For a more in-depth look at this episode, check out the article below.
Unit 42 — the research arm of the Palo Alto Networks — operates with a simple mission: to solve the world’s biggest problems. While the issues that Unit 42 combats and researches are not related to things like peace or hunger, they do serve and protect the defenseless. Jen Miller-Osborn, the Deputy Director of Threat Intelligence for Unit 42, joined IT Visionaries and talked about how her team is working to educate the public on how they can prevent cyber attacks, strategies attackers are using to combat systems, and why IT departments are continuing to evolve.
After nearly a decade with the United States Air Force and a stint with Nation Cyber Investigative Task Force, Miller-Osborn joined Palo Alto Networks Unit 42, a dedicated set of threat publishers, focused on cyber attacks.
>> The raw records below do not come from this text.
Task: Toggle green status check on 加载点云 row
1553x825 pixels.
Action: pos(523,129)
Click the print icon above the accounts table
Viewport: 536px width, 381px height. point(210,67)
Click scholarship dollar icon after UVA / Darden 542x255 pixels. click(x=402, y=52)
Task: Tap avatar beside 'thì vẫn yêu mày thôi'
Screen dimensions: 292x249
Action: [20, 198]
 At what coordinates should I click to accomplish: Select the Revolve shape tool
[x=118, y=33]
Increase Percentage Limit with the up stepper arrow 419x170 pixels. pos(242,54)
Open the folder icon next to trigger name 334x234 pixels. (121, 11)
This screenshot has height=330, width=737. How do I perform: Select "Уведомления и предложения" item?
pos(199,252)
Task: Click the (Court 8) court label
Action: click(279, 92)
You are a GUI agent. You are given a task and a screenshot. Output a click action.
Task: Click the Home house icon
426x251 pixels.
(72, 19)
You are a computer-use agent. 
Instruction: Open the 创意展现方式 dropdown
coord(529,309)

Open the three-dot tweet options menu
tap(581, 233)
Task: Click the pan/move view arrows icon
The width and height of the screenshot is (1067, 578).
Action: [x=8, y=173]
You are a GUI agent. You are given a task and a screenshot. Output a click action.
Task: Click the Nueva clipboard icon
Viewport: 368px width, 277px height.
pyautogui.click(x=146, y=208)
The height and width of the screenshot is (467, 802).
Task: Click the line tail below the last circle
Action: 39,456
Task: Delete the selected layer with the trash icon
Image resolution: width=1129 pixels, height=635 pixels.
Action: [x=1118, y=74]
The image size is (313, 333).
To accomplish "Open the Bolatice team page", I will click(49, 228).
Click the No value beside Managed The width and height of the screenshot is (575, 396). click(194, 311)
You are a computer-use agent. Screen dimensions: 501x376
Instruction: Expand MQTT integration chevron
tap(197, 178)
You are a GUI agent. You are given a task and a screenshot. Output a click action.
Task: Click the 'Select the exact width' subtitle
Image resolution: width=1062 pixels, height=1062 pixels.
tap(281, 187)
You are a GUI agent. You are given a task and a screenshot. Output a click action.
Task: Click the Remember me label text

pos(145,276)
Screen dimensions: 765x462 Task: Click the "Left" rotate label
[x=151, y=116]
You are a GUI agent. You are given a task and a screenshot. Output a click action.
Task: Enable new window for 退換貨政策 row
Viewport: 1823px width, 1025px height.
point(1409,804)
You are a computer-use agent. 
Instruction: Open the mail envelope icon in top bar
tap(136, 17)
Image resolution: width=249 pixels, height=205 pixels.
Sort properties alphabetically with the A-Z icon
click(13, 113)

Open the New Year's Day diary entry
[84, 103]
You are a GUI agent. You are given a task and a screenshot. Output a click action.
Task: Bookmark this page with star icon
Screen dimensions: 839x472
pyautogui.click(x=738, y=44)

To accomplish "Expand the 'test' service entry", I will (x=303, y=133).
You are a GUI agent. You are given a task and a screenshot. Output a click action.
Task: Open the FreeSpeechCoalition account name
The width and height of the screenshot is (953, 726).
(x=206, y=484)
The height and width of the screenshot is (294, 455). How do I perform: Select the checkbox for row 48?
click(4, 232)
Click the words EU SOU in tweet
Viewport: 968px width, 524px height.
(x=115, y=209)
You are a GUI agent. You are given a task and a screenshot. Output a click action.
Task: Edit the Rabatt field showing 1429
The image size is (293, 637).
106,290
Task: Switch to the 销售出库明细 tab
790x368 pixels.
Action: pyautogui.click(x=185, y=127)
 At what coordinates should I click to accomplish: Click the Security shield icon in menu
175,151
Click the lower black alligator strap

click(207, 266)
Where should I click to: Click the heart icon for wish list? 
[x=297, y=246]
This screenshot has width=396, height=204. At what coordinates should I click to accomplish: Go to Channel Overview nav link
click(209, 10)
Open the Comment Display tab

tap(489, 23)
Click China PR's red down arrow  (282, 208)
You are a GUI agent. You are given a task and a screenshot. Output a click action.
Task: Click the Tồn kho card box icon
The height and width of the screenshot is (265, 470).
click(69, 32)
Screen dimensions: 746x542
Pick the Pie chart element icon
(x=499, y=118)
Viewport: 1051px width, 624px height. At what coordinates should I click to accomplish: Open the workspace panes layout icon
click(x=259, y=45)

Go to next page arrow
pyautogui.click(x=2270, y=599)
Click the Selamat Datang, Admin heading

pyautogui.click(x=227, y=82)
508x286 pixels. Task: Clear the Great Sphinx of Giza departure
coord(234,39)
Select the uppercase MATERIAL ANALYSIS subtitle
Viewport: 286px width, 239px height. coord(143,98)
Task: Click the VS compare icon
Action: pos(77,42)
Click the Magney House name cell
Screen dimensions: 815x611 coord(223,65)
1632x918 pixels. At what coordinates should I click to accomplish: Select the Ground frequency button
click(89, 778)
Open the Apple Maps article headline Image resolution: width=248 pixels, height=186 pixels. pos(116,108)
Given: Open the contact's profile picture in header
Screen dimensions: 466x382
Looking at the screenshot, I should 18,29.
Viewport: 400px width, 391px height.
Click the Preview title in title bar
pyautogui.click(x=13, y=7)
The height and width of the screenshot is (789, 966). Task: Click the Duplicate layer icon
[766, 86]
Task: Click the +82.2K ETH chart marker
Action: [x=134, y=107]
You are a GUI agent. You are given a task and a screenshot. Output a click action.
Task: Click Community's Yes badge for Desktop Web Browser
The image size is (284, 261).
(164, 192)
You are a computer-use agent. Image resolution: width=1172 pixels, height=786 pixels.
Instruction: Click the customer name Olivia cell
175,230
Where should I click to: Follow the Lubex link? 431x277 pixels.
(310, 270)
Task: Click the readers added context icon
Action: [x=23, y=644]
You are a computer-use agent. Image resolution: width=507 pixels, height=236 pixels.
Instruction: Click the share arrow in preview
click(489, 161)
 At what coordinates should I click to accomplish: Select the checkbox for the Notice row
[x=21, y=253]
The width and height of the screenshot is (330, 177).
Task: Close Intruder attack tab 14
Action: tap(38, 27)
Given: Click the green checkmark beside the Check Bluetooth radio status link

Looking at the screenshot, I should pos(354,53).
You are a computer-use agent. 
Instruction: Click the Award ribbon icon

“Our goal is to always be publishing unique, new threat intel,” Miller-Osborn said. “So we focus on things that are current and actionable. Our goal in publishing them is to not only make all of our customers aware of what the attack landscape looks like, and what’s going on currently but to let them know they’re protected.”
According to Miller-Osborn, the problem with the attack landscape is it’s a constantly evolving thread, filled with creative attackers that lurk in the shadows of consumer devices. One recent focus for Miller-Osborn and her team has not been attacks on those devices, but rather a concern with cloud software and its lack of protection.
“The one we just published — the focus of the scary things — we found about 200,000 infrastructure as a code template just totally unsecured,” she said. “And those are things that are very commonly used in the cloud environments because it makes it really easy for a DevOps team to spin an application and things in their cloud environment. The problem is there’s not a lot of security built into that initial rollout.”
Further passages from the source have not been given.